QUESITO A:
Secondo l'articolo sul viaggio di Pedro, in quale paese ha svolto l'Erasmus?
QUESITO B:
Prosegui l'articolo sul viaggio di Pedro dopo l'ultima frase riportata.

TESTO ESTRATTO:
· · ·

Dal Portogallo a Singapore senza volare. Il viaggio di Pedro, a Urbino per presentare il suo libro

di ALESSANDRO CRESCENTINI

URBINO – Cinquantamila chilometri tra autostop, treno e bus. 284 giorni dal Portogallo in Singapore e ritorno. Sabato sera all’Ubik, Antonio Pedro Moreira ha presentato il suo libro Daqui Ali- Dal Portogallo a Singapore senza volare. L’opera è uscita solo in portoghese e Pedro ha organizzato una campagna di crowdfunding per raccogliere i fondi necessari a pubblicarlo anche in inglese. La sua visita a Urbino è nata per promuoverla. Al momento è arrivato all’83 percento dei 4000 necessari per completare il progetto.

Pedro Antonio Moreira, per tutti Pedro, è un ragazzo come tanti altri, nato in un piccolo borgo nel nord del Portogallo 32 anni fa. La sua vita segue un percorso lineare: dopo la scuola sceglie di intraprendere gli studi in psicologia, si laurea e trova un posto di lavoro come psicoterapeuta prima in Norvegia, poi in Inghilterra. A 27 anni ha finito il suo percorso e lavora stabilmente da due anni. Un miraggio per i giovani del nostro tempo. Ma c’è qualcosa in lui che non lo fa dormire, un desiderio ancestrale che sa di dover soddisfare. In una parola, viaggiare.

Abituato sin da bambino a girare il mondo con i suoi genitori, capisce immediatamente che il suo sogno è “toccare con mano tutto ciò che prima poteva solo immaginare”. Tre esperienze, poi, gli svoltano il modo di pensare. Prima un erasmus, in Finlandia, poi l’interrail, la sua prima vera esperienza di long-term traveller. Infine l’India. Una semplice vacanza di due settimane. Solo lì comprende che per intraprendere un long-journey non serve essere un eroe, né possedere infinite ricchezze, né essere speciale. Basta volerlo. “A quel punto l’unica domanda che dovevo porre a me stesso era: ‘Lo vuoi davvero?’. Ovviamente la risposta era scontata”.

· · ·

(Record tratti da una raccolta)
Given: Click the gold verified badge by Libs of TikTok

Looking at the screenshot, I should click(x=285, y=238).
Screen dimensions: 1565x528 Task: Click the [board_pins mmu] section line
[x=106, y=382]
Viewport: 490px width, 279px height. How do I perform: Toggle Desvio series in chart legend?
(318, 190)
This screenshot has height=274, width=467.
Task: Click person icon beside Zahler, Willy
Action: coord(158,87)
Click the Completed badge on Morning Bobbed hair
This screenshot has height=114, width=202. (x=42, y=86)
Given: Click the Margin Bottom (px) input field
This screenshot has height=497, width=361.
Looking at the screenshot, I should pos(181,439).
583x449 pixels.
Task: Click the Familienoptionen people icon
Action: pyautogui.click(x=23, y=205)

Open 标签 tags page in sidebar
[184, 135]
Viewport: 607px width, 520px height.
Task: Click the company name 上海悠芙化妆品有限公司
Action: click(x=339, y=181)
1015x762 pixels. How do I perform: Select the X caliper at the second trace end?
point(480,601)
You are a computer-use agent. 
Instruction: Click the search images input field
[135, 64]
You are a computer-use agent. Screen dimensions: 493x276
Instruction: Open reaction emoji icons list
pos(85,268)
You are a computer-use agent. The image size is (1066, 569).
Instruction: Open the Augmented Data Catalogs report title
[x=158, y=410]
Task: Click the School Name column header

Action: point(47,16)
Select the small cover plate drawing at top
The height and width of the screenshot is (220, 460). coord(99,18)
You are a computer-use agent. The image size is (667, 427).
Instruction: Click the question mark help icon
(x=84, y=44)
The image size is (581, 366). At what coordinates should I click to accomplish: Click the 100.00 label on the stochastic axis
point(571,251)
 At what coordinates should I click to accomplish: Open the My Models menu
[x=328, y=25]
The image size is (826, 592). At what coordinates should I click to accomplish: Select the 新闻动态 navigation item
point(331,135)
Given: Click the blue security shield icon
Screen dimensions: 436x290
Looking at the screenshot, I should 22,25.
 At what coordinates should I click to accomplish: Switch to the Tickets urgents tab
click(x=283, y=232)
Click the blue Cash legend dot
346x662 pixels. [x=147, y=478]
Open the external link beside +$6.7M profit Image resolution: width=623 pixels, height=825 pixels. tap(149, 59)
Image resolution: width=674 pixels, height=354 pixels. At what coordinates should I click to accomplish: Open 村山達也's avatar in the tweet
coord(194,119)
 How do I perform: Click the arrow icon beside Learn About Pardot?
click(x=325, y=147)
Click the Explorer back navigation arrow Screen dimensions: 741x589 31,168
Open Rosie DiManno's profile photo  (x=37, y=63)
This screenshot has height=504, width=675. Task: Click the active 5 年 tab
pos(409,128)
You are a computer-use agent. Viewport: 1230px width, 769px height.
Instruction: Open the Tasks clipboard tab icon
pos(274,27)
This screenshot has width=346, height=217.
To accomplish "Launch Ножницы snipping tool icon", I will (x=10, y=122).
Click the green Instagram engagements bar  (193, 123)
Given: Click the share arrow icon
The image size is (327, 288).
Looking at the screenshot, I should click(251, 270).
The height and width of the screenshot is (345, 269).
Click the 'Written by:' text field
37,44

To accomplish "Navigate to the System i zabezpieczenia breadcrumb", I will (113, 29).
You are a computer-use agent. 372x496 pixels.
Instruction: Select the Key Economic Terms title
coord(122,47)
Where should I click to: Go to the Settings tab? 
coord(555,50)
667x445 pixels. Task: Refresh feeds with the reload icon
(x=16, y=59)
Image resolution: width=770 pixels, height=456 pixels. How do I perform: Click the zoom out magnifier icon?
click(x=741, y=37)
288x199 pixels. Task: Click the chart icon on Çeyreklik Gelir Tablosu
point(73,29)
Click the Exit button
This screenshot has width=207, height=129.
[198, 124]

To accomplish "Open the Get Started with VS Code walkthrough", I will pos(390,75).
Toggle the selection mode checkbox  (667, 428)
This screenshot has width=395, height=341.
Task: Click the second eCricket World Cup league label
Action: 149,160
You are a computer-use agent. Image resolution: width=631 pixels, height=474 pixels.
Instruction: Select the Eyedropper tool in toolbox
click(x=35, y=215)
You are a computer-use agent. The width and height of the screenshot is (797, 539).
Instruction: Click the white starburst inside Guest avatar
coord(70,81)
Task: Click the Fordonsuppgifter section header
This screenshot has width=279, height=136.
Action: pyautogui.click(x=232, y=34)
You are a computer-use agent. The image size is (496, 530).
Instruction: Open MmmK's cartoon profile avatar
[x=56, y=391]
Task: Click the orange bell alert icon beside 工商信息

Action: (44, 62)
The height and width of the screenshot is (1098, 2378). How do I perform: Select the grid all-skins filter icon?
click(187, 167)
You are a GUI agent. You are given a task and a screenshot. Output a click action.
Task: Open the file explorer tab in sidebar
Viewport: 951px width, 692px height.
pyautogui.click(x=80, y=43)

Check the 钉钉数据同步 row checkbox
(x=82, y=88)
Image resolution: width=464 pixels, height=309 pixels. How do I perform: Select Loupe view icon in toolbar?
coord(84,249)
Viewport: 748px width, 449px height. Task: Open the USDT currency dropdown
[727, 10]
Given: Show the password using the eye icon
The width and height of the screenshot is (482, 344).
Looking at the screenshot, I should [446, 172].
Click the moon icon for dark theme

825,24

· · ·

RISPOSTA A:
In Finlandia.

RISPOSTA B:
Sembra impossibile che racconti certe storie come fossero cosa di tutti i giorni. “Decisi che era giunto il momento di licenziarmi. Una mossa rischiosa, con l’economia di oggi, ma sapevo di doverla fare”, spiega. “Spesso tendiamo a proteggere noi stessi, ma così facendo finiamo per togliere a noi stessi l’opportunità di vivere la vita che veramente vorremmo vivere”. Per lui il rischio di fallire c’era e c’è tuttora. Ma tentare non significa altro che rispettare se stessi. La sete di conoscenza era troppo insistente. “Volevo sapere cosa significa per un ragazzo pakistano essere un ragazzo pakistano, non so se è chiaro”, dice. Lo è fin troppo, in tutta franchezza. Ed è veramente difficile interrompere il suo flusso narrativo. “Penso che più culture si conoscano, più si diventa una persona migliore, con uno sguardo verso la realtà arricchito da più prospettive”.
Un sacco a pelo, sette cambi di intimo, una felpa, una giacca, un paio di jeans. Una fotocamera e un pc. Tre Visa per attraversare il mondo. Zaino chiuso. Si parte.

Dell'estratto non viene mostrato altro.